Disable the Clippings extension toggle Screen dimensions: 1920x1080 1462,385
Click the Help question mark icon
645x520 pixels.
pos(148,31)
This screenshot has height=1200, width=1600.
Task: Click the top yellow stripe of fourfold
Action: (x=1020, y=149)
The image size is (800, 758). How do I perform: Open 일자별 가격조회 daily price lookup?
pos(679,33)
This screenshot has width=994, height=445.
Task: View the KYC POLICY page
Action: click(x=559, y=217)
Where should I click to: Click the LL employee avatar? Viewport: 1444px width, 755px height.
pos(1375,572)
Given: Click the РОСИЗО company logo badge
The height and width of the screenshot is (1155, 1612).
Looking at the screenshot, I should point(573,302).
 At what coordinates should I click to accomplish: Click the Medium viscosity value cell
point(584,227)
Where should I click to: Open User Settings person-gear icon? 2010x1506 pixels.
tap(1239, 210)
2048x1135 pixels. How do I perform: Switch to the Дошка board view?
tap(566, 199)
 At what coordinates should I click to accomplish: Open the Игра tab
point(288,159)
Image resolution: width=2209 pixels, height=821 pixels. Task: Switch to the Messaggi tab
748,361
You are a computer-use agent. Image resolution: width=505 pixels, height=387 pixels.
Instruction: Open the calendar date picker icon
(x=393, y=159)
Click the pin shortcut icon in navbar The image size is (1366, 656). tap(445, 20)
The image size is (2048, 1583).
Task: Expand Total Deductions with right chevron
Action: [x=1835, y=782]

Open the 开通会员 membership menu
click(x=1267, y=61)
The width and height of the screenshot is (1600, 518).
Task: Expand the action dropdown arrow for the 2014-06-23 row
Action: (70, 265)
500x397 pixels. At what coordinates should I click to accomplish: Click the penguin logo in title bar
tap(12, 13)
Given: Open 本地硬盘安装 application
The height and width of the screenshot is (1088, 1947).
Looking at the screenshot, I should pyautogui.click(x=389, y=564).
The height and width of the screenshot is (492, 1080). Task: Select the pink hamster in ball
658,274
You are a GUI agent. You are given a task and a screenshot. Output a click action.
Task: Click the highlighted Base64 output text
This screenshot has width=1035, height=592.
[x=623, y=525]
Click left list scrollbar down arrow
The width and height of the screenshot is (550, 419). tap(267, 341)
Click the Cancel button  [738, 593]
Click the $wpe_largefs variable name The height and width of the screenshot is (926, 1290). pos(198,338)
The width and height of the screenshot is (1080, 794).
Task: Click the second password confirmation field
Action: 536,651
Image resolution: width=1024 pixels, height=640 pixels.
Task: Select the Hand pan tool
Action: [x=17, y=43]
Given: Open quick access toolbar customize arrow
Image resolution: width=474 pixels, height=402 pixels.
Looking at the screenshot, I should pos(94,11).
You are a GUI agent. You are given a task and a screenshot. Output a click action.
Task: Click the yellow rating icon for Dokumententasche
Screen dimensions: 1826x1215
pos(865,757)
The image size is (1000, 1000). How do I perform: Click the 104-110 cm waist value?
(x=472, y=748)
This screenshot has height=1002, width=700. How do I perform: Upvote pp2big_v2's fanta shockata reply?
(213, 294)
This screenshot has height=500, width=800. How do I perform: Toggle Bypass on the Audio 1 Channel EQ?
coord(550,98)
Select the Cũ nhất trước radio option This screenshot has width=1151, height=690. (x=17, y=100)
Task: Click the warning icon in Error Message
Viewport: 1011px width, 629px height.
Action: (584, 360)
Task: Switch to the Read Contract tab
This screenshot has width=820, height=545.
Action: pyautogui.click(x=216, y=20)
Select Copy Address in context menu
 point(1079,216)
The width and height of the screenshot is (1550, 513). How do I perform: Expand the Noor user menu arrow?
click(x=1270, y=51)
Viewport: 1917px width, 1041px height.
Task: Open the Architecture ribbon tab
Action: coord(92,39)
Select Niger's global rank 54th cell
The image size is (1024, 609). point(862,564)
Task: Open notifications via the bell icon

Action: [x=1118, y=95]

(TASK STATEMENT): Copy out the lines above, starting at the one that contains "The height and width of the screenshot is (492, 1080)." and ending at the one that contains "Click the Cancel", with both of those lines included.

(THE RESULT):
The height and width of the screenshot is (492, 1080). Task: Select the pink hamster in ball
658,274
You are a GUI agent. You are given a task and a screenshot. Output a click action.
Task: Click the highlighted Base64 output text
This screenshot has width=1035, height=592.
[x=623, y=525]
Click left list scrollbar down arrow
The width and height of the screenshot is (550, 419). tap(267, 341)
Click the Cancel button  [738, 593]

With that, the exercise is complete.